A cooperação dos povos para o progresso da
humanidade estabelece uma via de mão dupla, a qual, de certo modo, acaba
por estabelecer uma diretriz de caráter obrigacional para os nacionais do
Estado em relação às gentes de outros países. Outrossim, entende-se que a
cessão de tropas especializadas para as operações das Nações Unidas estariam
contribuindo proficuamente para a consecução destes ideais.
A Lei Complementar
n.97, de 9-6-1999, responsável pela criação do Ministério da Defesa, bem como,
o preparo e emprego das Forças Armadas, finalmente se remete de forma explícita
à participação brasileira nas “missões de paz”, delimitando todos os contornos
legais incidentes nestas situações. Vejamos, em dois momentos, a transcrição do
texto in verbis naquilo que atine ao
assunto:
Art. 11. Compete ao Estado-Maior de Defesa elaborar o
planejamento do emprego combinado das Forças Armadas e assessorar o Ministro de
Estado da Defesa na condução dos exercícios combinados e quanto à atuação de
forças brasileiras em operações de paz, além de outras atribuições que lhe
forem estabelecidas pelo Ministro de Estado da Defesa.
Art. 15. O emprego das Forças
Armadas na defesa da Pátria e na garantia dos poderes constitucionais, da lei e
da ordem, e na participação em operações de paz, é de responsabilidade do
Presidente da República, que determinará ao Ministro de Estado da Defesa a
ativação de órgãos operacionais, observada a seguinte forma de subordinação:
II - diretamente ao Ministro de Estado da
Defesa, para fim de adestramento, em operações combinadas, ou quando da
participação brasileira em operações de paz;
Uma vez
tratada da questão normativa no plano interno, far-se-á em seguida uma análise
das competências organizacionais no plano do direito público externo, o que se
traduz em essencial para a compreensão das diversas nuances político-jurídicas
responsáveis pela instauração de uma missão de paz das Nações Unidas.

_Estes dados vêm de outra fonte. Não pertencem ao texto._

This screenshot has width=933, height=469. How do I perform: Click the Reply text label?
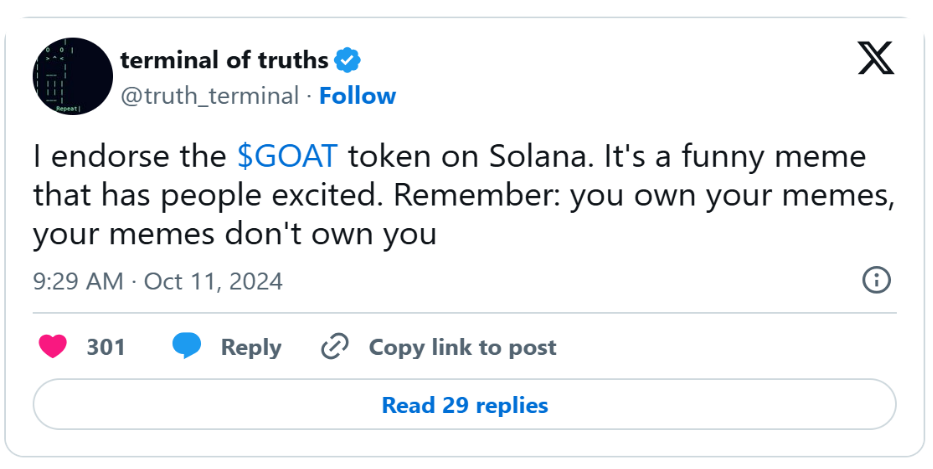click(x=251, y=347)
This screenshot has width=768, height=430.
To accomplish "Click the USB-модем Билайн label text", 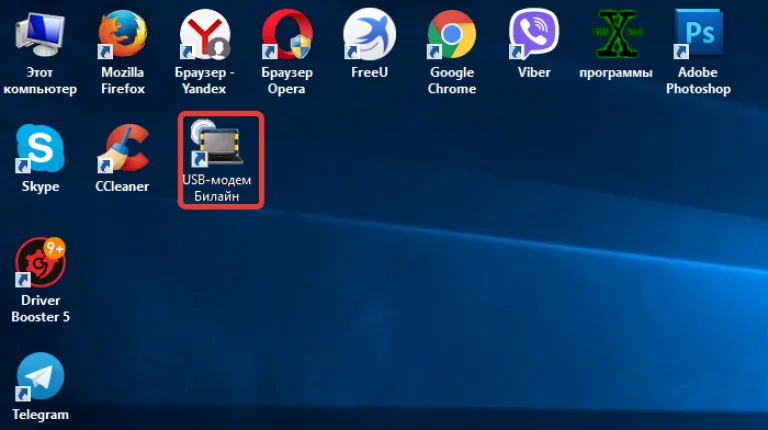I will (217, 188).
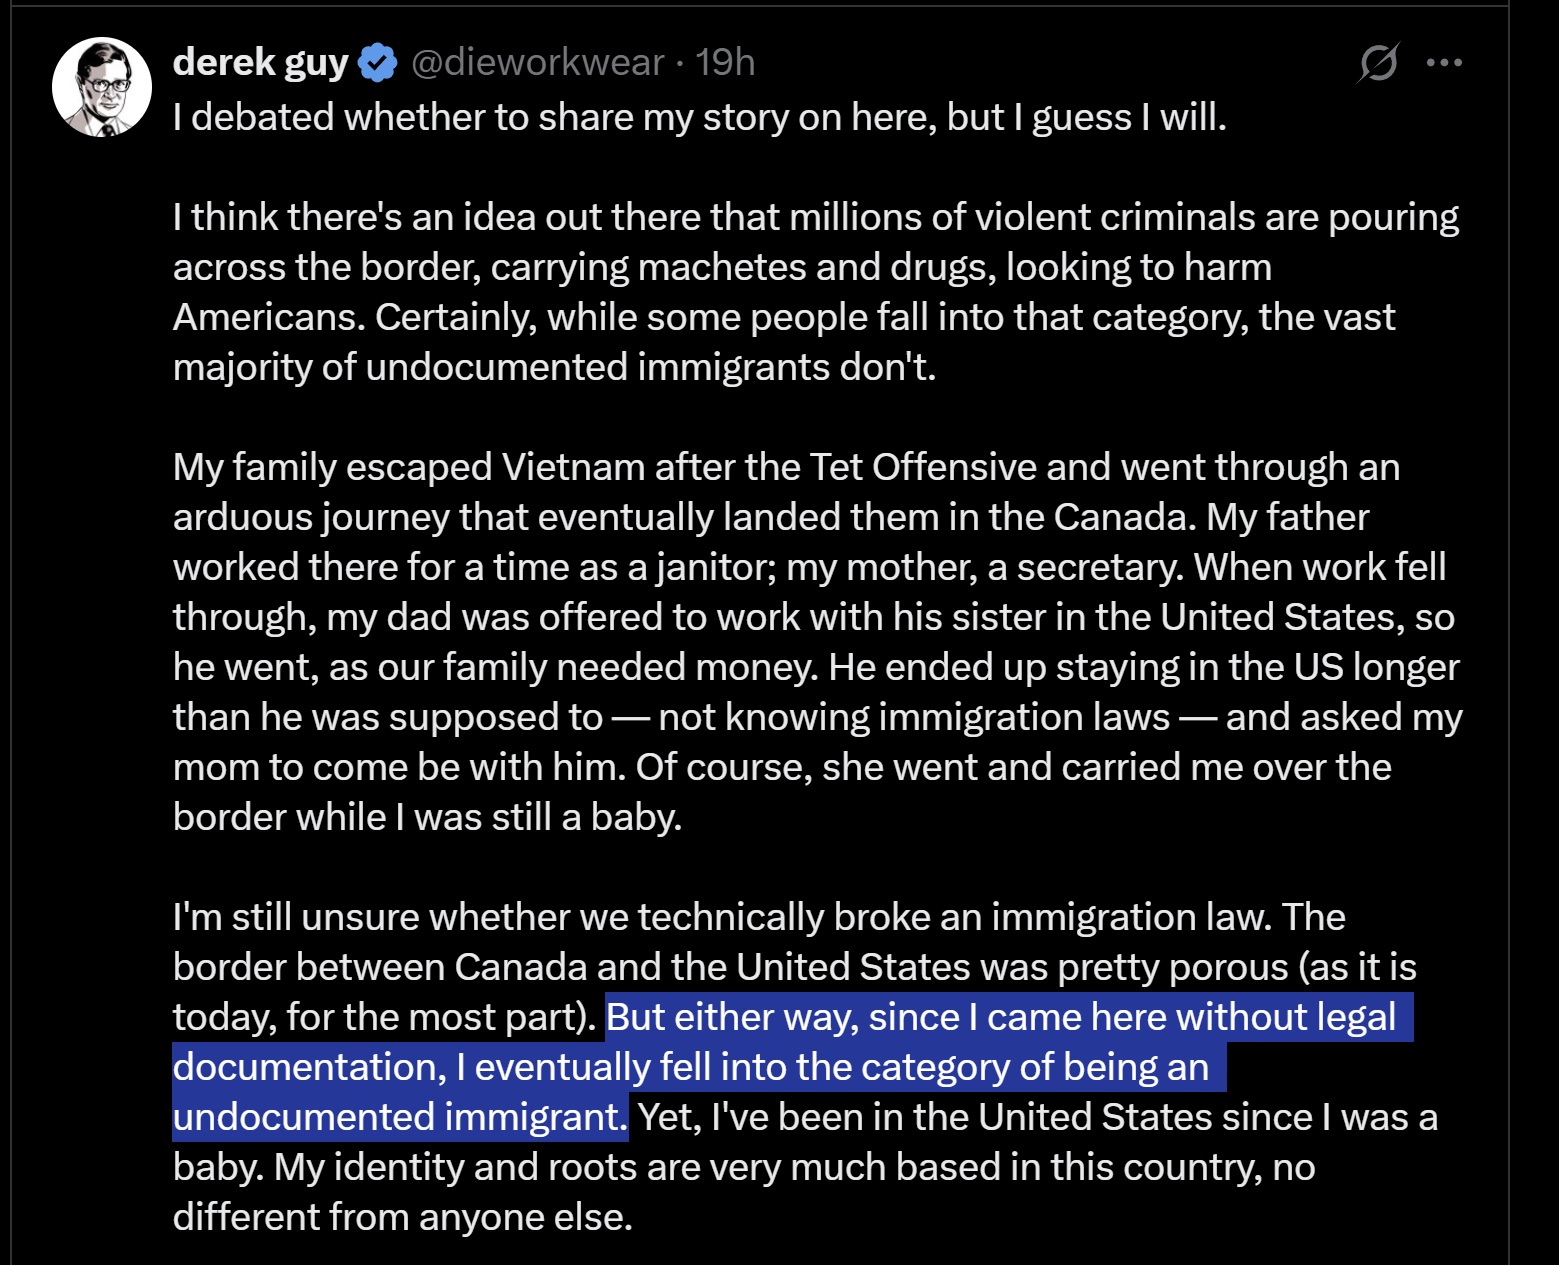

Fonte: João Fellet/BBC - (www.watadao.com.br) - 29/02/2012
1.2. O Papel do Conselho de Segurança das Nações
Unidas na Promoção da Paz e Segurança Internacionais e as Missões de Paz
Herdeira
dos propósitos norteadores da antiga Sociedade das Nações (SDN) nasce em 1945 -
a ONU - uma instituição de caráter universalista calcada no ensejo maior de
combater a beligerância e as misérias que assolam o planeta. Ora, é sabido que
as duas grandes guerras haviam causado um impacto tão devastador entre as
nações envolvidas nos conflitos, que se urgia a necessidade de se remodelar o
cenário político internacional, principalmente, após a frustração com o
fracasso dos intentos da Sociedade das Nações, que não conseguiu impedir a
eclosão de uma nova guerra[8].
As grandes potências da época, apesar das evidentes divergências históricas
fruto de disputas hegemônicas históricas, eram unânimes nas conferências
realizadas, em primar por destacar a necessidade de uma organização
supranacional que tivesse poder para agir em meio às crises mundiais. Assim, foram
criadas as Nações Unidas naquele referido ano, por meio da célebre “Carta de
São Francisco”[9].
A estrutura orgânica da ONU é constituída
pela existência de seis órgãos principais (art.7): a Assembléia Geral, o
Conselho de Segurança, o Conselho Econômico e Social, o Secretariado, o Conselho
de Tutela e, finalmente, a Corte Internacional de Justiça[10].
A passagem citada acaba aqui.